Despite the congestion, the fee market has not responded with the severity seen in prior cycles. Average Bitcoin transaction fees remain near historical lows in dollar terms — a paradox that carries significant implications for miners. In 2025 and early 2026, fees accounted for a very small portion of miner revenue, leaving operators highly dependent on Bitcoin price.

The April 2024 halving reduced the block subsidy from 6.25 BTC to 3.125 BTC. At a rate of approximately 144 blocks per day, roughly 450 new BTC are mined daily. With fees contributing minimally, the declining subsidy creates structural pressure on miners: the same hashrate that earned 6.25 BTC per block before April 2024 now earns exactly half from the subsidy alone.

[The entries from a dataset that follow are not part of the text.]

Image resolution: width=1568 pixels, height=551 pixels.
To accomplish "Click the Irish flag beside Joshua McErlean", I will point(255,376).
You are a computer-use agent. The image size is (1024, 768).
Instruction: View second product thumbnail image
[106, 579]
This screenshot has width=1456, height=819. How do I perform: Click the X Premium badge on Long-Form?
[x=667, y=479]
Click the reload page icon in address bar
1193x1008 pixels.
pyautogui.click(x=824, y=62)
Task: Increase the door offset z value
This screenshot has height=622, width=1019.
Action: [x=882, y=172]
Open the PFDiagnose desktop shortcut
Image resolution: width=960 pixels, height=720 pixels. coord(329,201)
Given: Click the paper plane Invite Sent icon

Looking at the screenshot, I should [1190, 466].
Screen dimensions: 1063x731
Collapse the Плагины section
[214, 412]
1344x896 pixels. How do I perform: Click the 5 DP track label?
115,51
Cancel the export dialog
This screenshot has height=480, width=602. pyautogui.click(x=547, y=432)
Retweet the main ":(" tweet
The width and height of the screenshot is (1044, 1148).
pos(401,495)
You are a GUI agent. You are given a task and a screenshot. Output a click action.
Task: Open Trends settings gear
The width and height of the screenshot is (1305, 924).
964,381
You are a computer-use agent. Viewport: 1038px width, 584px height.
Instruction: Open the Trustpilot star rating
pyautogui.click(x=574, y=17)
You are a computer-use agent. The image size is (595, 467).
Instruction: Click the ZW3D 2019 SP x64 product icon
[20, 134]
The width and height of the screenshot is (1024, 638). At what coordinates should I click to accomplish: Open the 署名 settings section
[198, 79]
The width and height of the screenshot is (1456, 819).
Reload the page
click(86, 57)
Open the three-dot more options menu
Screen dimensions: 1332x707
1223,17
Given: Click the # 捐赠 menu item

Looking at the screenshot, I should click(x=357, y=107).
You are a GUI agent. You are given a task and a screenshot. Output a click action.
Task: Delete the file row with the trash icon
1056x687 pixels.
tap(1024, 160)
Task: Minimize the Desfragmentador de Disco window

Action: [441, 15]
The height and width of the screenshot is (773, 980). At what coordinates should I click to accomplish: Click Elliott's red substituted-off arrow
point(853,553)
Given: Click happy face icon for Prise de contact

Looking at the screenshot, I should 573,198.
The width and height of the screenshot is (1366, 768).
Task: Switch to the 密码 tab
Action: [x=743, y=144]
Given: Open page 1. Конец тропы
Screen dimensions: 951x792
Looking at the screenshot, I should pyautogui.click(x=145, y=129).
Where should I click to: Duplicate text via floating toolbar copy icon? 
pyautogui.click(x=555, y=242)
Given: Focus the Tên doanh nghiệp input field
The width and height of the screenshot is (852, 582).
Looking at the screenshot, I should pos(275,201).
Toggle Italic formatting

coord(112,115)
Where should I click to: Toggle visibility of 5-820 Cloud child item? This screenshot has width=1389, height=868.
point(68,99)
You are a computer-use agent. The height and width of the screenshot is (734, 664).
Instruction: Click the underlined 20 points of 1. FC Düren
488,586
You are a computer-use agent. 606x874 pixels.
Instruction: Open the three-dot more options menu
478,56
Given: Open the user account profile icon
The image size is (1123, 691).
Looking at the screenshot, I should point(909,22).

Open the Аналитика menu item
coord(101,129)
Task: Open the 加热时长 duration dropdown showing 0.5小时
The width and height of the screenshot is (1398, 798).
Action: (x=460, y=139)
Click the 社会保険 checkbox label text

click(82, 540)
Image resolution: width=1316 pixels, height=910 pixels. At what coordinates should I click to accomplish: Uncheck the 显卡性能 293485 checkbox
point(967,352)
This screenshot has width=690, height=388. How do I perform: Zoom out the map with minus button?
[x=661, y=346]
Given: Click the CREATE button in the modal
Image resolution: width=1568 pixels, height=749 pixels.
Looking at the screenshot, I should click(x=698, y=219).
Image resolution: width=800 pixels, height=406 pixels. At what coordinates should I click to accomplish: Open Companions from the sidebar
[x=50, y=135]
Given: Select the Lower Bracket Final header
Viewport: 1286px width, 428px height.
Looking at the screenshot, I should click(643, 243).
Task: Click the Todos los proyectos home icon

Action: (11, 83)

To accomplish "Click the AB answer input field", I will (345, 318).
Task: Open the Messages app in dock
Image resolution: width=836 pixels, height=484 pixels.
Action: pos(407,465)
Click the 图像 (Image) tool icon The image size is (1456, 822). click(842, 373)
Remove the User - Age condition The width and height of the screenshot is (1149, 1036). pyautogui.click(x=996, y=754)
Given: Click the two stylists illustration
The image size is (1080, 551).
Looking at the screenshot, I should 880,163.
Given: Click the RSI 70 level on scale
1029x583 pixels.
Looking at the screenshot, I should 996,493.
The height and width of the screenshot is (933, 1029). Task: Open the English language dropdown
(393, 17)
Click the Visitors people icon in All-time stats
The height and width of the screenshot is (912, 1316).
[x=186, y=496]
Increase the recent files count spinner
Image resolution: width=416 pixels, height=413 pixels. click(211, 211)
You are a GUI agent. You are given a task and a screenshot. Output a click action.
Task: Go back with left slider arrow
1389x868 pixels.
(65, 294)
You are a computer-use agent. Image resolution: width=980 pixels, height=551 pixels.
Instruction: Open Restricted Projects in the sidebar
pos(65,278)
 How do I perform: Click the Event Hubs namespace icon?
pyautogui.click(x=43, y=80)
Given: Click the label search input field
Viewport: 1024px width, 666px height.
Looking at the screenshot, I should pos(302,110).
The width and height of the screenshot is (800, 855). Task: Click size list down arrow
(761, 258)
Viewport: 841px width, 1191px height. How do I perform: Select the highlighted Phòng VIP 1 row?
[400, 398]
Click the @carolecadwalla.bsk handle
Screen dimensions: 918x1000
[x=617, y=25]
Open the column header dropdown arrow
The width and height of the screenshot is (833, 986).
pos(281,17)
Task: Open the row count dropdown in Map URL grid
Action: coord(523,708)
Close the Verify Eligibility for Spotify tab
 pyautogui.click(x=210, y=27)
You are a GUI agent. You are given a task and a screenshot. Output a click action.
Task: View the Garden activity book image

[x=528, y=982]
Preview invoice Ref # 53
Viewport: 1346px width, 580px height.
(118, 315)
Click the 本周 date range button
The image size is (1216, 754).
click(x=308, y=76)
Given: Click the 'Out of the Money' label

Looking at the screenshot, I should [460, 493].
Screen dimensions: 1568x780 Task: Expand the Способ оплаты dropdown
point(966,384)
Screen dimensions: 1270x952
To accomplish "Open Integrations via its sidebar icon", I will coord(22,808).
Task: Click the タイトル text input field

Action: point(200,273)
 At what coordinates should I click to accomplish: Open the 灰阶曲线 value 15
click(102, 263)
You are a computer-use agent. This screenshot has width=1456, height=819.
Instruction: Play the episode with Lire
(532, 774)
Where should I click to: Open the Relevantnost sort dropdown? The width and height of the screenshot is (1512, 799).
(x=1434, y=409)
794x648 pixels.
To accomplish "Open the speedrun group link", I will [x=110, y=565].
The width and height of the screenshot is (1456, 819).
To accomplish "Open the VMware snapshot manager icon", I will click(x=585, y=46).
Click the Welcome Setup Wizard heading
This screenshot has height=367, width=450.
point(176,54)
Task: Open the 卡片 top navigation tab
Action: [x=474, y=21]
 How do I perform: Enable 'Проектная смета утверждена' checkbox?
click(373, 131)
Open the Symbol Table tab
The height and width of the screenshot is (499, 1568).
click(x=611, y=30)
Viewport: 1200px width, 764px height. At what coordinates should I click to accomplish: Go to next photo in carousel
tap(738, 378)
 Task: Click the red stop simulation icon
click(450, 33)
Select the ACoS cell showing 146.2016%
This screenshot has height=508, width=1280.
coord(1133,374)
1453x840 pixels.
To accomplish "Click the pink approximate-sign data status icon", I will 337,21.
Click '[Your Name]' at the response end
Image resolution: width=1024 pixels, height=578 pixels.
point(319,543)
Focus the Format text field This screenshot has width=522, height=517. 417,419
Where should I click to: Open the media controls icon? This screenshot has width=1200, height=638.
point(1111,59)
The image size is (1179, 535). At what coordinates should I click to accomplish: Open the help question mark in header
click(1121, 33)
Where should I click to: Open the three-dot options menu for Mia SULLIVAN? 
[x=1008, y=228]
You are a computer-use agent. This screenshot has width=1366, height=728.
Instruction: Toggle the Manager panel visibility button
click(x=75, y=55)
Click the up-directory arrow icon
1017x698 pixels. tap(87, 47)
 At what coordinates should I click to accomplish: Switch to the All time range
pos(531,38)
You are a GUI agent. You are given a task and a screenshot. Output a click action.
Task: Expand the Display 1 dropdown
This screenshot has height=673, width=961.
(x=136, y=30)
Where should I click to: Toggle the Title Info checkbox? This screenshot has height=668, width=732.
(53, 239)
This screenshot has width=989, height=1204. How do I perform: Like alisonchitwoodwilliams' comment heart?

The current microtransaction surge, while inflating raw transaction counts, does little to alleviate that pressure. High-volume, low-fee inscription transactions fill blocks without generating the fee revenue that would meaningfully supplement the reduced subsidy. For miners to benefit from rising network activity, that activity needs to translate into higher fees — something the current data does not show.

Bitcoin Average Network Fees (Source: BitInfoCharts)Bitcoin Average Network Fees (Source: BitInfoCharts)

Bitcoin Average Network Fees (Source: BitInfoCharts)

Interpreting the Signal

The Network Activity Index reading is not without bullish implication. Developer activity, inscription protocol usage, and user experimentation with Bitcoin’s programmability have historically preceded periods of broader mainstream interest. The Ordinals boom introduced a generation of developers to Bitcoin’s scripting capabilities. Runes demonstrated that fungible token issuance on Bitcoin could compete with Ethereum and Solana’s token ecosystems.

But for investors focused on price recovery, the composition of the current activity is the critical variable. A network processing 800,000 daily transactions, 80% of which are sub-$640 inscription-driven dust transfers, is sending a different signal than one processing the same count in large-value economic transfers. The new activity reflects demand for Bitcoin block space, but it is not the same thing as a broad recovery in investor appetite for BTC.

Whether the current microtransaction surge represents the early stages of a genuine adoption cycle or simply a structurally sustained phase of inscription activity that inflates network statistics without corresponding economic value creation remains, as Moreno’s report frames it, an open question — and the most important one for reading Bitcoin’s on-chain health during the current correction.